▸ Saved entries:
###

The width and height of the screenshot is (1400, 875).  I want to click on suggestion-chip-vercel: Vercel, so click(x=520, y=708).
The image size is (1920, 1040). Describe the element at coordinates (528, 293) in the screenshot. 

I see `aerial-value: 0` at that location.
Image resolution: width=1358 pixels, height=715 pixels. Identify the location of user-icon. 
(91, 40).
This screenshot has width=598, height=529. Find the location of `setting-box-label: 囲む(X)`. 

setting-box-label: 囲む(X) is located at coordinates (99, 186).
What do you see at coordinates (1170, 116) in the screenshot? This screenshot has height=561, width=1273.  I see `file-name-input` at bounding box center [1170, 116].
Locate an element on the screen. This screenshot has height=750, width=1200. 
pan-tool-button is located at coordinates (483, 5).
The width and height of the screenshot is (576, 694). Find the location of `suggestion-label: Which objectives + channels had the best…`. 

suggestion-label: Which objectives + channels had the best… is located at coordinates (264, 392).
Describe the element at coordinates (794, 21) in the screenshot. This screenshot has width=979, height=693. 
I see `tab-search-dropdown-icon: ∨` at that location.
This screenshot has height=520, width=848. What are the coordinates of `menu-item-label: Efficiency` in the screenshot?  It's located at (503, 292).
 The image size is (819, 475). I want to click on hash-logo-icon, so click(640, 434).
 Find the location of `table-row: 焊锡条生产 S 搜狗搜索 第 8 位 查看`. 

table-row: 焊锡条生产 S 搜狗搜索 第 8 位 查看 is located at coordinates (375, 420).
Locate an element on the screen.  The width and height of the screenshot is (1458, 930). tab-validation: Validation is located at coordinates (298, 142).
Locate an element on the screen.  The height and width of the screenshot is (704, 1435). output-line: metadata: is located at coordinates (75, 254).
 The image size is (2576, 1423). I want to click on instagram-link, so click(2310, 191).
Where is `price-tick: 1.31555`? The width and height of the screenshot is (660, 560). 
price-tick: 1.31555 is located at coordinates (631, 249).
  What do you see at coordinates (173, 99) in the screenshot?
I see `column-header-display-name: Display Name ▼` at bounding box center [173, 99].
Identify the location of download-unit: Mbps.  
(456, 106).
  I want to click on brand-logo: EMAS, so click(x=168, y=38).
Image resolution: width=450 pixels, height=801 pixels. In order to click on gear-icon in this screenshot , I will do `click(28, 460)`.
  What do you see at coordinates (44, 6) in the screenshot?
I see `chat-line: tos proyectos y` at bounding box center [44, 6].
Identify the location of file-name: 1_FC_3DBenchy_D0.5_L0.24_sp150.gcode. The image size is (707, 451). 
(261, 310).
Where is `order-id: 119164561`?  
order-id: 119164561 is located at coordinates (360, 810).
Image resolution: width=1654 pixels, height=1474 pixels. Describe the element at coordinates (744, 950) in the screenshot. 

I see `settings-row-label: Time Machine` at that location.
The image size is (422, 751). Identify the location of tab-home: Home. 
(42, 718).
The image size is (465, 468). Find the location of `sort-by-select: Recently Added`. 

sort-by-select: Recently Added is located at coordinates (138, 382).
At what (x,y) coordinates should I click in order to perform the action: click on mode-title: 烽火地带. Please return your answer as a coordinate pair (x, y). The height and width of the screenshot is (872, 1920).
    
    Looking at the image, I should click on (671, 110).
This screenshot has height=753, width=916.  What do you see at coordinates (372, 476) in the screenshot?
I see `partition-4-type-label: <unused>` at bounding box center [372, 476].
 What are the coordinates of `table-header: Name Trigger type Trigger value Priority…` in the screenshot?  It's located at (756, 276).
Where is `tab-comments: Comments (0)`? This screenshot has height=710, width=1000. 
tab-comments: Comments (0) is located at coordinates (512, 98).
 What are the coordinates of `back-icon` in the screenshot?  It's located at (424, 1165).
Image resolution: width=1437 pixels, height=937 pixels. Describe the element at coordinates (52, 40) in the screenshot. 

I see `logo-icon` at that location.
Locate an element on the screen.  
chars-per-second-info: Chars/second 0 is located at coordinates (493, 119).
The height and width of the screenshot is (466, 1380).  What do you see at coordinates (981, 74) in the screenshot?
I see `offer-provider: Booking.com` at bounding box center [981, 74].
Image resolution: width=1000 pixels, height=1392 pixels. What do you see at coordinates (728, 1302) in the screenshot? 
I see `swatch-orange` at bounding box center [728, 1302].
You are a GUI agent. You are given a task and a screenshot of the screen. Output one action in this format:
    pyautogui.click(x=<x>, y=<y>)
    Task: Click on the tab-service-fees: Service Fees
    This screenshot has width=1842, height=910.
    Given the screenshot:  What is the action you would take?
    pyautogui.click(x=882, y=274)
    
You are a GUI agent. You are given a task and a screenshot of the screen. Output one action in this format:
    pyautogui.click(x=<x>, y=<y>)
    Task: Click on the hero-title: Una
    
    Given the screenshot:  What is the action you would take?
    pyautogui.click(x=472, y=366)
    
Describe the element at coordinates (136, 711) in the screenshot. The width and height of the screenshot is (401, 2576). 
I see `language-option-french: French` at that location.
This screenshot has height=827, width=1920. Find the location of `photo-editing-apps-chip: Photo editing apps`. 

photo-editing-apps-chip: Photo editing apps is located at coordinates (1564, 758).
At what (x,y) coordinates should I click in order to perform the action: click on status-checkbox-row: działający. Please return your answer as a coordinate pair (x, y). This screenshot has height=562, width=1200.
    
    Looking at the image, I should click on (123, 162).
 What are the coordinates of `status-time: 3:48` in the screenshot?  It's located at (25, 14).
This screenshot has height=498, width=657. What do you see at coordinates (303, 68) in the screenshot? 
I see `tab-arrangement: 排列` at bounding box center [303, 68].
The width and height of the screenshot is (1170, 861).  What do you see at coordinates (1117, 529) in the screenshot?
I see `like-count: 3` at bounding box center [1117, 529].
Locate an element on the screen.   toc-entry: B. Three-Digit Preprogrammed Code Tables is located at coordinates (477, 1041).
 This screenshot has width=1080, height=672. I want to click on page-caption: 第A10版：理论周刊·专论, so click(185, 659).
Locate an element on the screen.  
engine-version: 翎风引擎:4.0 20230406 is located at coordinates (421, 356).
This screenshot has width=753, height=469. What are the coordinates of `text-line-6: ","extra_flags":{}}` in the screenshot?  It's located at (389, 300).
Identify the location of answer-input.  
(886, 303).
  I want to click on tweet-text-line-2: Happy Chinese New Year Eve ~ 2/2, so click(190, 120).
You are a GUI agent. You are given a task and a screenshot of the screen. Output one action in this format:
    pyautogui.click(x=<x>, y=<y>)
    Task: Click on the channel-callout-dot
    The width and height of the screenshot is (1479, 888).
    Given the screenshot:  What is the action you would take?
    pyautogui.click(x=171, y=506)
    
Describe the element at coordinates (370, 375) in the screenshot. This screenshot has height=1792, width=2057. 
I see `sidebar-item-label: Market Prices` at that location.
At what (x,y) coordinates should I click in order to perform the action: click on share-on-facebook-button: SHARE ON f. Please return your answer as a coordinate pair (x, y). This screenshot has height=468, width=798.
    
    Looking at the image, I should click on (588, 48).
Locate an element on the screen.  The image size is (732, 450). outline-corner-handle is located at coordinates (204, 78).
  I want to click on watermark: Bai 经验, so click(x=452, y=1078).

###

▸ Description of the task: Rewrite these lines, substituting "Find an element on the screen" for every "Locate an element on the screen" and leaving everything else unchanged.

▸ Exercise response:
The width and height of the screenshot is (1400, 875).  I want to click on suggestion-chip-vercel: Vercel, so click(x=520, y=708).
The image size is (1920, 1040). Describe the element at coordinates (528, 293) in the screenshot. 

I see `aerial-value: 0` at that location.
Image resolution: width=1358 pixels, height=715 pixels. Identify the location of user-icon. 
(91, 40).
This screenshot has width=598, height=529. Find the location of `setting-box-label: 囲む(X)`. 

setting-box-label: 囲む(X) is located at coordinates (99, 186).
What do you see at coordinates (1170, 116) in the screenshot? This screenshot has height=561, width=1273.  I see `file-name-input` at bounding box center [1170, 116].
Find an element on the screen. This screenshot has height=750, width=1200. 
pan-tool-button is located at coordinates (483, 5).
The width and height of the screenshot is (576, 694). Find the location of `suggestion-label: Which objectives + channels had the best…`. 

suggestion-label: Which objectives + channels had the best… is located at coordinates (264, 392).
Describe the element at coordinates (794, 21) in the screenshot. This screenshot has width=979, height=693. 
I see `tab-search-dropdown-icon: ∨` at that location.
This screenshot has height=520, width=848. What are the coordinates of `menu-item-label: Efficiency` in the screenshot?  It's located at (503, 292).
 The image size is (819, 475). I want to click on hash-logo-icon, so click(640, 434).
 Find the location of `table-row: 焊锡条生产 S 搜狗搜索 第 8 位 查看`. 

table-row: 焊锡条生产 S 搜狗搜索 第 8 位 查看 is located at coordinates (375, 420).
Find an element on the screen.  The width and height of the screenshot is (1458, 930). tab-validation: Validation is located at coordinates (298, 142).
Find an element on the screen.  The height and width of the screenshot is (704, 1435). output-line: metadata: is located at coordinates (75, 254).
 The image size is (2576, 1423). I want to click on instagram-link, so click(2310, 191).
Where is `price-tick: 1.31555`? The width and height of the screenshot is (660, 560). 
price-tick: 1.31555 is located at coordinates (631, 249).
  What do you see at coordinates (173, 99) in the screenshot?
I see `column-header-display-name: Display Name ▼` at bounding box center [173, 99].
Identify the location of download-unit: Mbps.  
(456, 106).
  I want to click on brand-logo: EMAS, so click(x=168, y=38).
Image resolution: width=450 pixels, height=801 pixels. In order to click on gear-icon in this screenshot , I will do `click(28, 460)`.
  What do you see at coordinates (44, 6) in the screenshot?
I see `chat-line: tos proyectos y` at bounding box center [44, 6].
Identify the location of file-name: 1_FC_3DBenchy_D0.5_L0.24_sp150.gcode. The image size is (707, 451). 
(261, 310).
Where is `order-id: 119164561`?  
order-id: 119164561 is located at coordinates (360, 810).
Image resolution: width=1654 pixels, height=1474 pixels. Describe the element at coordinates (744, 950) in the screenshot. 

I see `settings-row-label: Time Machine` at that location.
The image size is (422, 751). Identify the location of tab-home: Home. 
(42, 718).
The image size is (465, 468). Find the location of `sort-by-select: Recently Added`. 

sort-by-select: Recently Added is located at coordinates (138, 382).
At what (x,y) coordinates should I click in order to perform the action: click on mode-title: 烽火地带. Please return your answer as a coordinate pair (x, y). The height and width of the screenshot is (872, 1920).
    
    Looking at the image, I should click on (671, 110).
This screenshot has height=753, width=916.  What do you see at coordinates (372, 476) in the screenshot?
I see `partition-4-type-label: <unused>` at bounding box center [372, 476].
 What are the coordinates of `table-header: Name Trigger type Trigger value Priority…` in the screenshot?  It's located at (756, 276).
Where is `tab-comments: Comments (0)`? This screenshot has height=710, width=1000. 
tab-comments: Comments (0) is located at coordinates (512, 98).
 What are the coordinates of `back-icon` in the screenshot?  It's located at (424, 1165).
Image resolution: width=1437 pixels, height=937 pixels. Describe the element at coordinates (52, 40) in the screenshot. 

I see `logo-icon` at that location.
Find an element on the screen.  
chars-per-second-info: Chars/second 0 is located at coordinates (493, 119).
The height and width of the screenshot is (466, 1380).  What do you see at coordinates (981, 74) in the screenshot?
I see `offer-provider: Booking.com` at bounding box center [981, 74].
Image resolution: width=1000 pixels, height=1392 pixels. What do you see at coordinates (728, 1302) in the screenshot? 
I see `swatch-orange` at bounding box center [728, 1302].
You are a GUI agent. You are given a task and a screenshot of the screen. Output one action in this format:
    pyautogui.click(x=<x>, y=<y>)
    Task: Click on the tab-service-fees: Service Fees
    This screenshot has width=1842, height=910.
    Given the screenshot:  What is the action you would take?
    pyautogui.click(x=882, y=274)
    
You are a GUI agent. You are given a task and a screenshot of the screen. Output one action in this format:
    pyautogui.click(x=<x>, y=<y>)
    Task: Click on the hero-title: Una
    
    Given the screenshot:  What is the action you would take?
    pyautogui.click(x=472, y=366)
    
Describe the element at coordinates (136, 711) in the screenshot. The width and height of the screenshot is (401, 2576). 
I see `language-option-french: French` at that location.
This screenshot has height=827, width=1920. Find the location of `photo-editing-apps-chip: Photo editing apps`. 

photo-editing-apps-chip: Photo editing apps is located at coordinates (1564, 758).
At what (x,y) coordinates should I click in order to perform the action: click on status-checkbox-row: działający. Please return your answer as a coordinate pair (x, y). This screenshot has height=562, width=1200.
    
    Looking at the image, I should click on (123, 162).
 What are the coordinates of `status-time: 3:48` in the screenshot?  It's located at (25, 14).
This screenshot has height=498, width=657. What do you see at coordinates (303, 68) in the screenshot? 
I see `tab-arrangement: 排列` at bounding box center [303, 68].
The width and height of the screenshot is (1170, 861).  What do you see at coordinates (1117, 529) in the screenshot?
I see `like-count: 3` at bounding box center [1117, 529].
Find an element on the screen.   toc-entry: B. Three-Digit Preprogrammed Code Tables is located at coordinates (477, 1041).
 This screenshot has width=1080, height=672. I want to click on page-caption: 第A10版：理论周刊·专论, so click(185, 659).
Find an element on the screen.  
engine-version: 翎风引擎:4.0 20230406 is located at coordinates (421, 356).
This screenshot has width=753, height=469. What are the coordinates of `text-line-6: ","extra_flags":{}}` in the screenshot?  It's located at (389, 300).
Identify the location of answer-input.  
(886, 303).
  I want to click on tweet-text-line-2: Happy Chinese New Year Eve ~ 2/2, so click(190, 120).
You are a GUI agent. You are given a task and a screenshot of the screen. Output one action in this format:
    pyautogui.click(x=<x>, y=<y>)
    Task: Click on the channel-callout-dot
    The width and height of the screenshot is (1479, 888).
    Given the screenshot:  What is the action you would take?
    pyautogui.click(x=171, y=506)
    
Describe the element at coordinates (370, 375) in the screenshot. This screenshot has height=1792, width=2057. 
I see `sidebar-item-label: Market Prices` at that location.
At what (x,y) coordinates should I click in order to perform the action: click on share-on-facebook-button: SHARE ON f. Please return your answer as a coordinate pair (x, y). This screenshot has height=468, width=798.
    
    Looking at the image, I should click on (588, 48).
Find an element on the screen.  The image size is (732, 450). outline-corner-handle is located at coordinates (204, 78).
  I want to click on watermark: Bai 经验, so click(x=452, y=1078).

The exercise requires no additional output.